“All the water that will ever be is right now.” That quote from a 1993 issue of National Geographic is a chilling reminder to many parts of the planet, China included.
Looming water crisis
According to a 2015 United Nations report, the world will have 60% of the water needed in 2030, assuming current public policy and conservation efforts continue with no significant changes. Since China contains only 7% of the world’s freshwater supplies, that prediction is even more fear-inducing.
The impact is already evident. United Nations considers an area is “water-stressed” when the water available to people is 1,700 cubic meters or less. In Beijing the city’s water volume is 150 cubic meters per person. In the vast rural farming areas of China, available water is often less than that.
More than a drinking water issue
Related water issues include water quality control, sewerage and wastewater treatment system networks, pollution control, and ecosystem degradation.
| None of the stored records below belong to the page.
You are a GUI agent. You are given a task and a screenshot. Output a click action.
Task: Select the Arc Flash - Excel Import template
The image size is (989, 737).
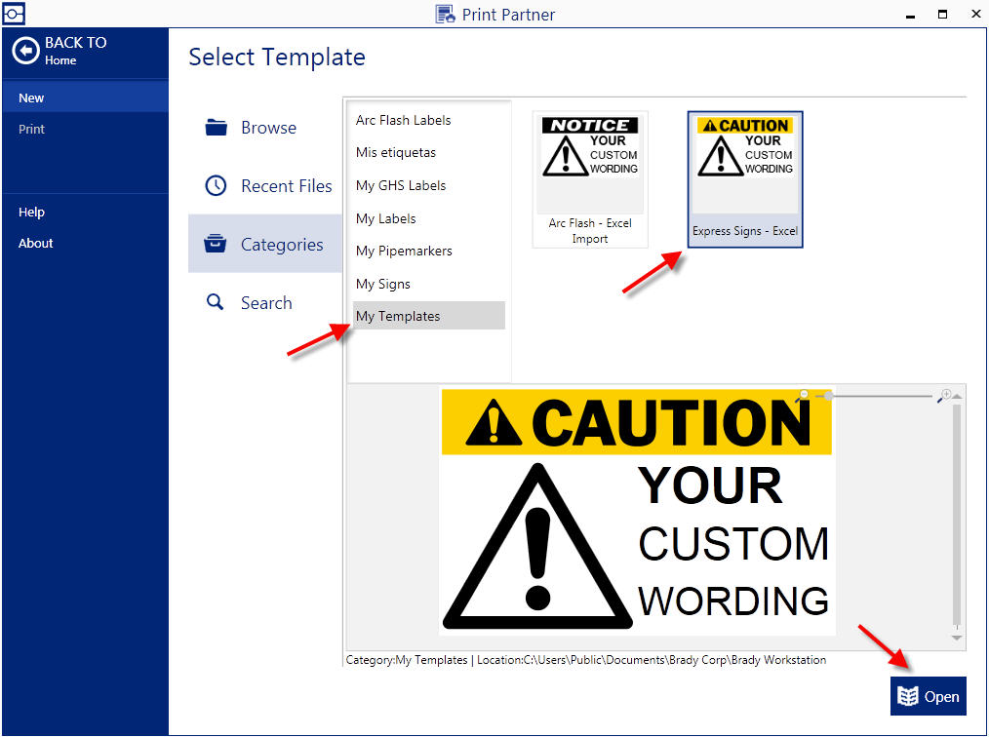point(589,179)
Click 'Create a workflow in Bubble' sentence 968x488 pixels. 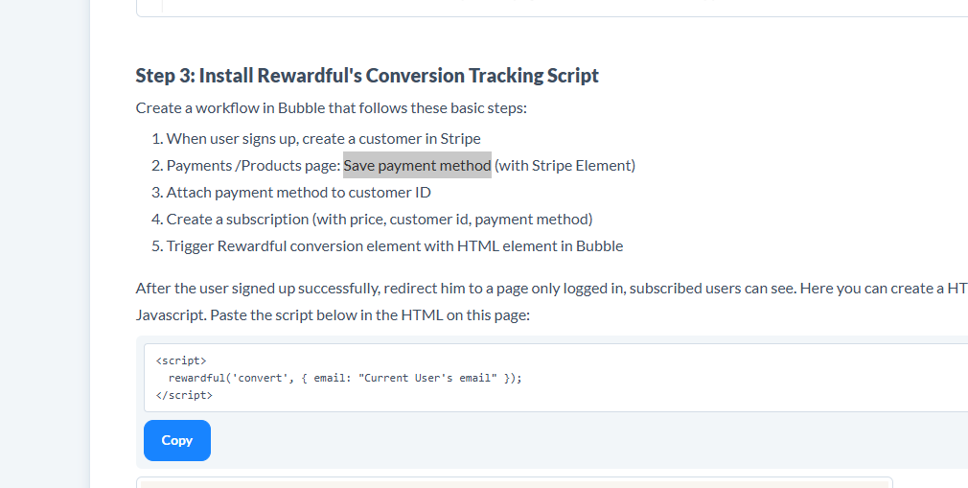331,107
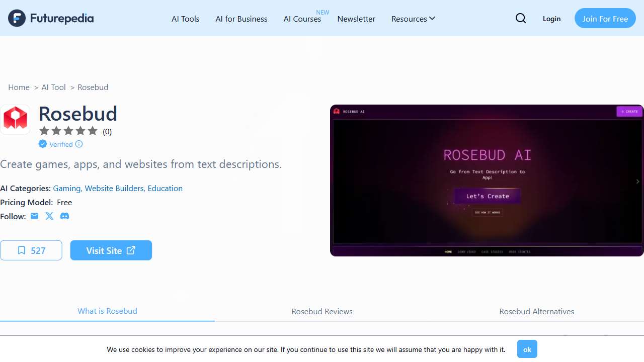Screen dimensions: 644x362
Task: Open the Rosebud AI screenshot preview
Action: point(486,180)
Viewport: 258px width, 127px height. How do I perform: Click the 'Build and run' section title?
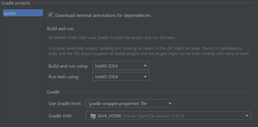click(60, 29)
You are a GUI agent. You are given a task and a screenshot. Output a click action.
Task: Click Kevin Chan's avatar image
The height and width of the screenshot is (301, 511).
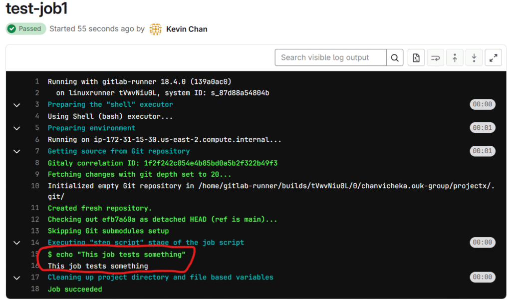point(156,29)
The Chinese government must develop policies that will allocate enough water to ensure agricultural and industrial productivity while protecting both social stability and its own legitimacy to rule.
Without a solution manufacturers with water-intensive practices will leave the country. Farmers unable to tend to their crops and livestock will deplete the resources of China’s breadbasket. That will require Beijing to look beyond its borders for everyday staples. Insufficient water supply could breed public discontent.
Learning from China
The rest of the world will learn much from China as its policy initiatives, technological advances, and infrastructural development serve as a beta-testing site. The government’s ability to apply cutting-edge treatment technology, to enforce environmentally-sound policy, and to clean up its existing water supplies will have ripple effects around the globe.
If China is able to transition toward more advanced “green” processes and capabilities, it stands to lead the global efforts to tackle water scarcity, carving out its niche as a truly “responsible stakeholder” in the worldwide water supply.